What is required: Return exactly, please, the lines from the one containing "How do I perform: Open the .NET" to the last line of the entries below, and nothing else, leaving pictures out.

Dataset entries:

╭──

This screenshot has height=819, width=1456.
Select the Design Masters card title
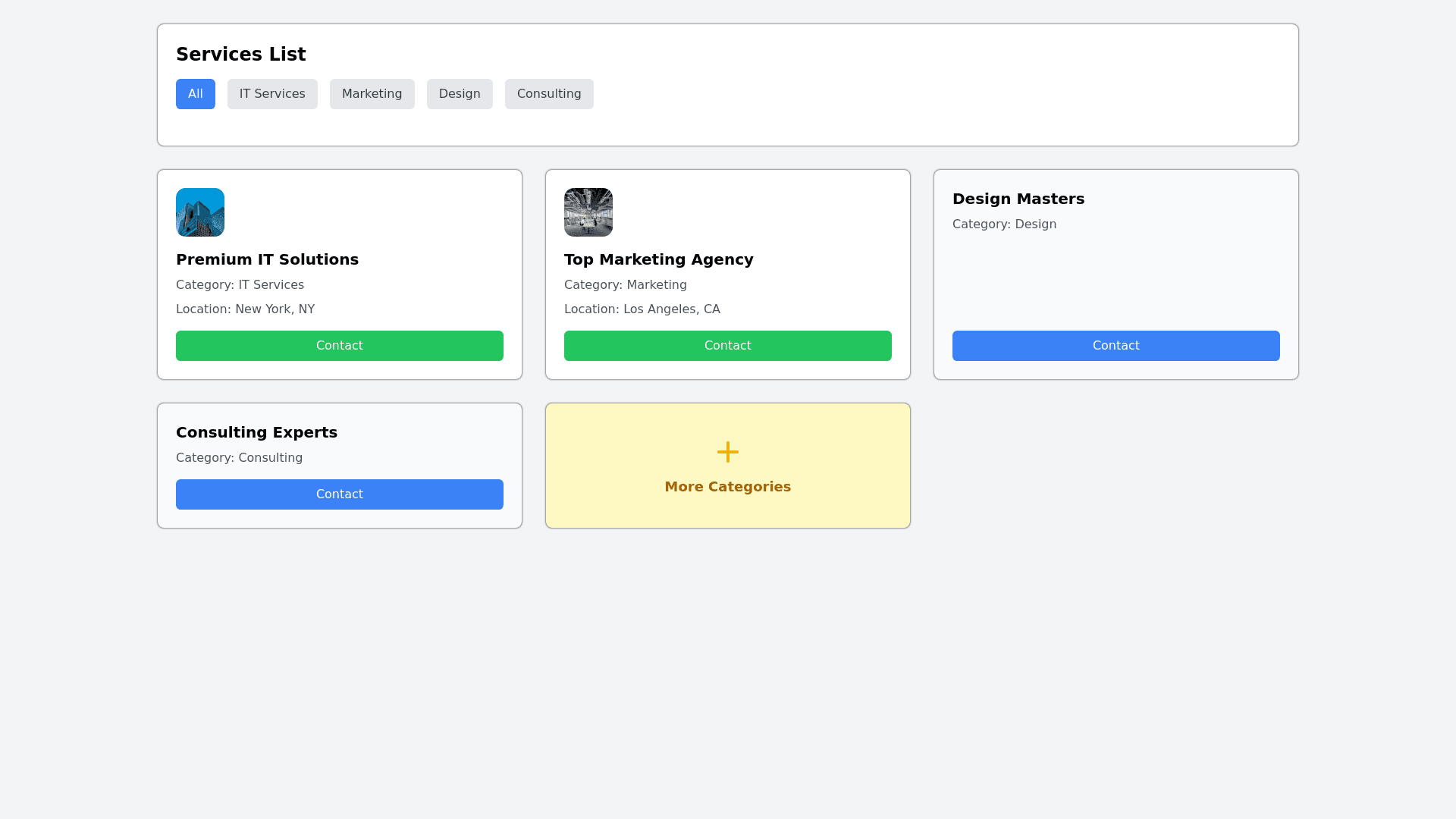click(x=1018, y=199)
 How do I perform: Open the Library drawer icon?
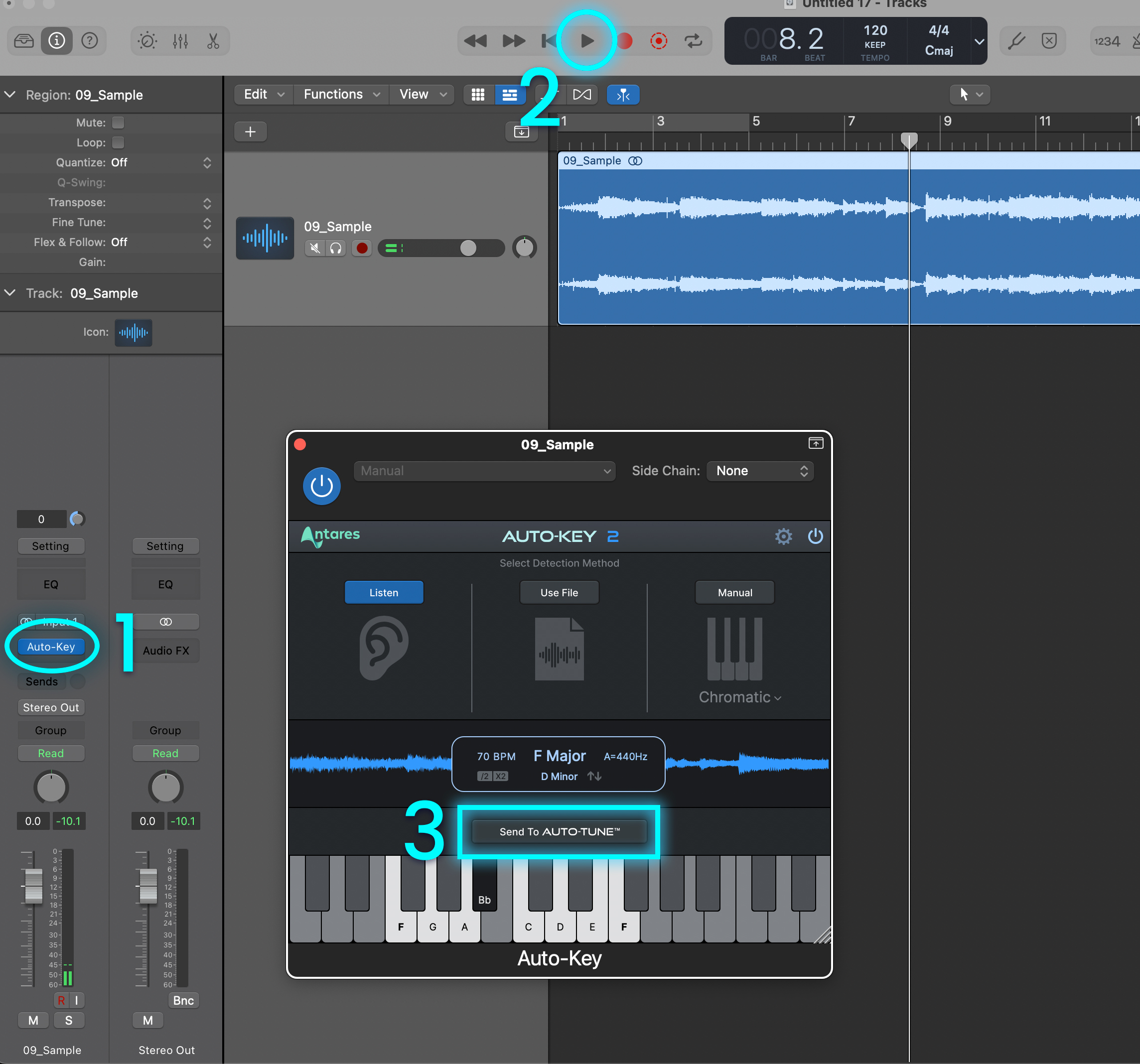click(23, 41)
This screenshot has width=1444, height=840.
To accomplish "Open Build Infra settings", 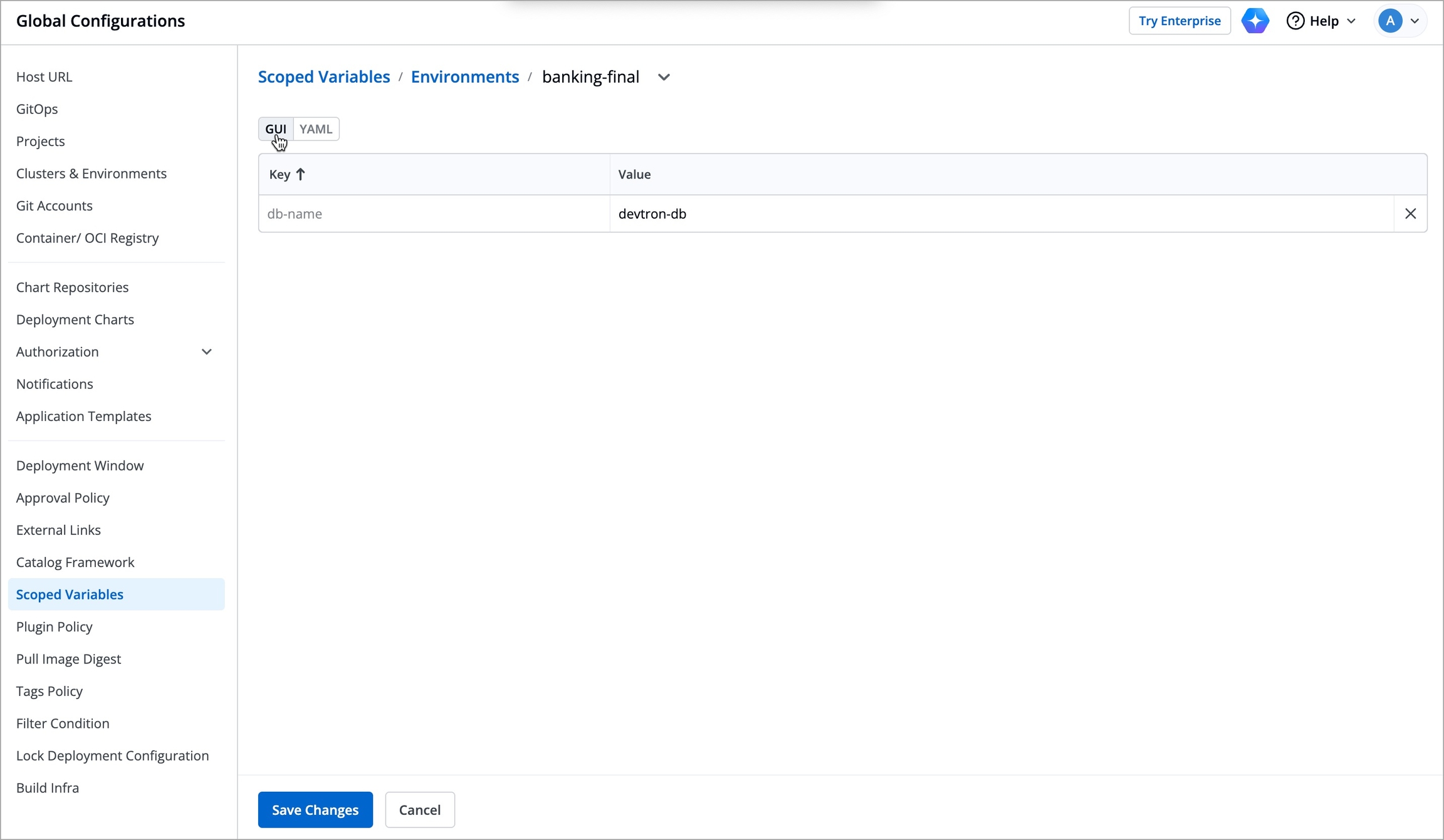I will (x=48, y=787).
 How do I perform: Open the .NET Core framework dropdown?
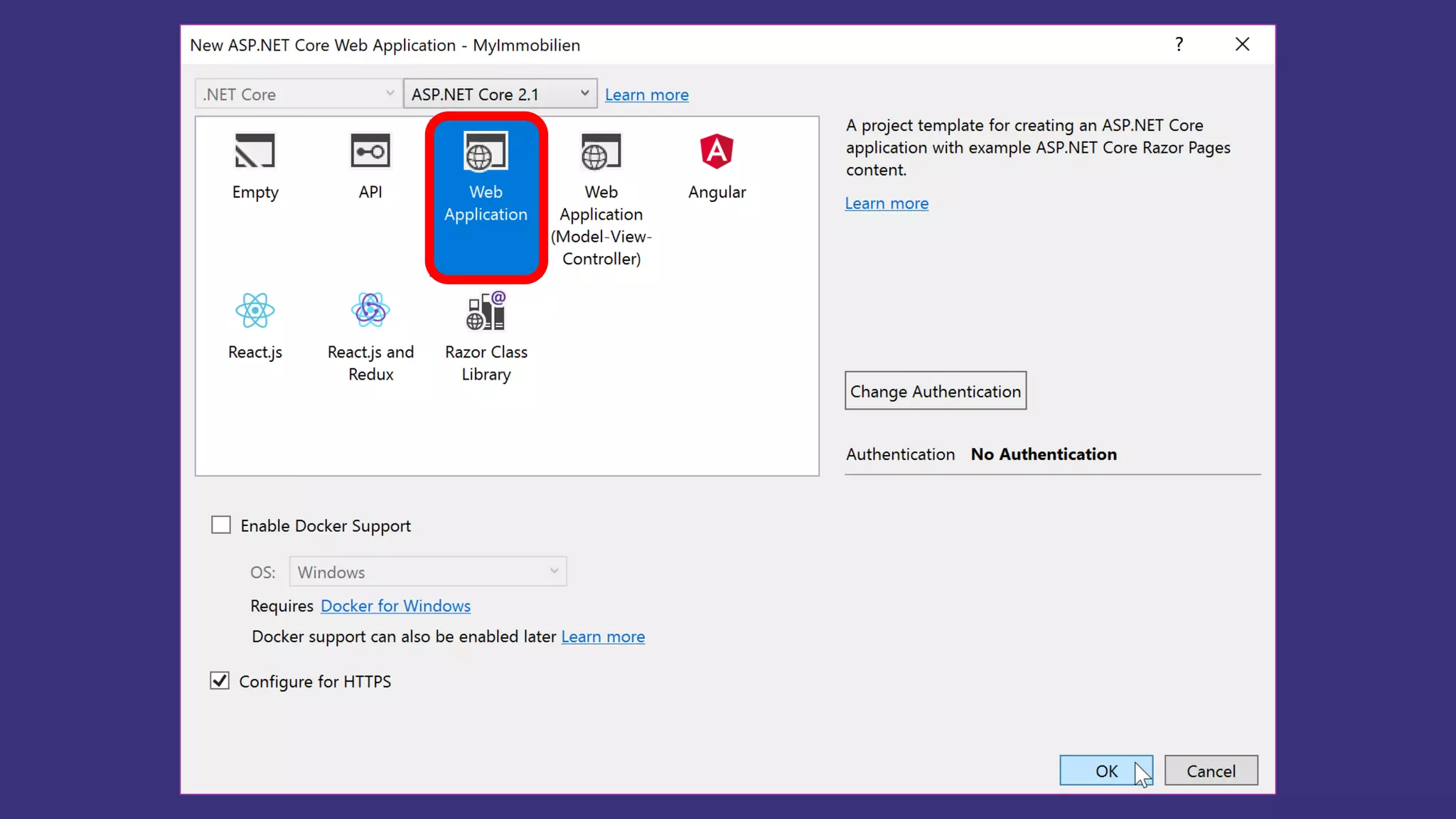(297, 94)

╰──

Response for this exercise:
 How do I perform: Open the .NET Core framework dropdown?
(297, 94)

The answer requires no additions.